Collected data entries:
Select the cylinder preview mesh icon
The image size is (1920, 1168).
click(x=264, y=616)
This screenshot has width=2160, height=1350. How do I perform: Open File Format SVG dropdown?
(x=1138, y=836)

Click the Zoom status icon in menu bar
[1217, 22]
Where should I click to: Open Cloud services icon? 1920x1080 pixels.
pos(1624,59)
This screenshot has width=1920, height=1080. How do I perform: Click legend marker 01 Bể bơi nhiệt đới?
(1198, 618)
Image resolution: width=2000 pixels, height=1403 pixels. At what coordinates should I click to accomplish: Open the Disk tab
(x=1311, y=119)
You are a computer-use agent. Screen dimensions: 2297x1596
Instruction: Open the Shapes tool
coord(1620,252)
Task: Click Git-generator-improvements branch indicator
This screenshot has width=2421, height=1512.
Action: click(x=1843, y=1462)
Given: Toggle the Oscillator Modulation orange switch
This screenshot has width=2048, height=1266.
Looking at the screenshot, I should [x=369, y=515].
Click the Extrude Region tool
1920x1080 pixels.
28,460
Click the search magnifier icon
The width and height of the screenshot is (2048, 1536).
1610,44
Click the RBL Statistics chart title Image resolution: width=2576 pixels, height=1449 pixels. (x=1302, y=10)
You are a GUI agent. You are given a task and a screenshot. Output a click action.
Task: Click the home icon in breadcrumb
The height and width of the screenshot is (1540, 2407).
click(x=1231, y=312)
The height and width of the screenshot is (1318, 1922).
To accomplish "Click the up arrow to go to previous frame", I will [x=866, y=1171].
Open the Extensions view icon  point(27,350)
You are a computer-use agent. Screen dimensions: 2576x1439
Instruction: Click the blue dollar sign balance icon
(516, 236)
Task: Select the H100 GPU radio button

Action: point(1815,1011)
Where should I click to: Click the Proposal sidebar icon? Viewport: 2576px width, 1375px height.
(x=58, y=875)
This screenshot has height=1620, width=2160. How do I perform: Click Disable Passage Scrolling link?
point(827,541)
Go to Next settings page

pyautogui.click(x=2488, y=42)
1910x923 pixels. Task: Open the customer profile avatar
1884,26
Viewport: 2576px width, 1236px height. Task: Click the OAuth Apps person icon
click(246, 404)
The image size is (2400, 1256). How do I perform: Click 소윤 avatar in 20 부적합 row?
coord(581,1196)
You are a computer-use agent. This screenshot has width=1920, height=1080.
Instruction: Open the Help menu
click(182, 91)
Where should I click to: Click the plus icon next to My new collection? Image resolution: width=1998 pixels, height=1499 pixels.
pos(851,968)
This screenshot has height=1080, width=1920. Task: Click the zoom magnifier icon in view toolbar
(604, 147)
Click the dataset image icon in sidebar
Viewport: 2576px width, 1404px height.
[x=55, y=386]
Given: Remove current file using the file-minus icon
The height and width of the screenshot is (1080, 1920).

### Assignment
Copy out only the lines above from the one with "You are a computer-use agent. Screen dimensions: 2297x1596" to the one with "Given: Toggle the", inclusive, exactly as they stand.

### Reply
You are a computer-use agent. Screen dimensions: 2297x1596
Instruction: Open the Shapes tool
coord(1620,252)
Task: Click Git-generator-improvements branch indicator
This screenshot has width=2421, height=1512.
Action: click(x=1843, y=1462)
Given: Toggle the Oscillator Modulation orange switch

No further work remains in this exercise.